Pixel coordinate grounding data
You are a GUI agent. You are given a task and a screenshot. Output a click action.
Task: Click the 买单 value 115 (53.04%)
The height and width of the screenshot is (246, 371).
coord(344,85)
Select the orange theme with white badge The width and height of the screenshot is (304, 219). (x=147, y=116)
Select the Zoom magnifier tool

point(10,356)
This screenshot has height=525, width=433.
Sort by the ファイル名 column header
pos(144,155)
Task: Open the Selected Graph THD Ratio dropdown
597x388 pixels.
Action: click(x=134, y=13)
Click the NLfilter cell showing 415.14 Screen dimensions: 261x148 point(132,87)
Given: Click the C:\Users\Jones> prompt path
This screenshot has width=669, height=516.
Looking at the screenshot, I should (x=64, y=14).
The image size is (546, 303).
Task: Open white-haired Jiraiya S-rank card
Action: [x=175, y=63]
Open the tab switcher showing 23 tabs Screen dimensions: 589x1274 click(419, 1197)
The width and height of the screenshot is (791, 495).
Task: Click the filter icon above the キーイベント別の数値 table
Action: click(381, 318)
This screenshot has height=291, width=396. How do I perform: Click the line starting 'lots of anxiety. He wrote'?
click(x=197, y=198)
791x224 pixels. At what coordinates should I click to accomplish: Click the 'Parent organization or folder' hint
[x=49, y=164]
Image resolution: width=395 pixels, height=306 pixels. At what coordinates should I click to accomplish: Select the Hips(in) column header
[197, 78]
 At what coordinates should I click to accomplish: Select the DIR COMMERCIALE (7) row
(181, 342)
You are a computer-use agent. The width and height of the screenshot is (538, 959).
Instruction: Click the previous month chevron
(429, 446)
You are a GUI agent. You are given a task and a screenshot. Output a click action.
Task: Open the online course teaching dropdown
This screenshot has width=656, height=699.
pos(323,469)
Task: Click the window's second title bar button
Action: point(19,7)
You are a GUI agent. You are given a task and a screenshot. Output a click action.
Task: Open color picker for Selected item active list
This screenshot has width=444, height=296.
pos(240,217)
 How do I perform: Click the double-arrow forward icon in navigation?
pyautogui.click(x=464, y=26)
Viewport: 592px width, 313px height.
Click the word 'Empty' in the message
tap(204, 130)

▸ **Brief**:
Going back to the entries above, set down exactly the lines that begin at the one with "The height and" and end at the one with "You are a computer-use", both included, and nothing else.

▸ **Exercise response**:
The height and width of the screenshot is (246, 371).
coord(344,85)
Select the orange theme with white badge The width and height of the screenshot is (304, 219). (x=147, y=116)
Select the Zoom magnifier tool

point(10,356)
This screenshot has height=525, width=433.
Sort by the ファイル名 column header
pos(144,155)
Task: Open the Selected Graph THD Ratio dropdown
597x388 pixels.
Action: click(x=134, y=13)
Click the NLfilter cell showing 415.14 Screen dimensions: 261x148 point(132,87)
Given: Click the C:\Users\Jones> prompt path
This screenshot has width=669, height=516.
Looking at the screenshot, I should (x=64, y=14).
The image size is (546, 303).
Task: Open white-haired Jiraiya S-rank card
Action: [x=175, y=63]
Open the tab switcher showing 23 tabs Screen dimensions: 589x1274 click(419, 1197)
The width and height of the screenshot is (791, 495).
Task: Click the filter icon above the キーイベント別の数値 table
Action: click(381, 318)
This screenshot has height=291, width=396. How do I perform: Click the line starting 'lots of anxiety. He wrote'?
click(x=197, y=198)
791x224 pixels. At what coordinates should I click to accomplish: Click the 'Parent organization or folder' hint
[x=49, y=164]
Image resolution: width=395 pixels, height=306 pixels. At what coordinates should I click to accomplish: Select the Hips(in) column header
[197, 78]
 At what coordinates should I click to accomplish: Select the DIR COMMERCIALE (7) row
(181, 342)
You are a computer-use agent. The width and height of the screenshot is (538, 959).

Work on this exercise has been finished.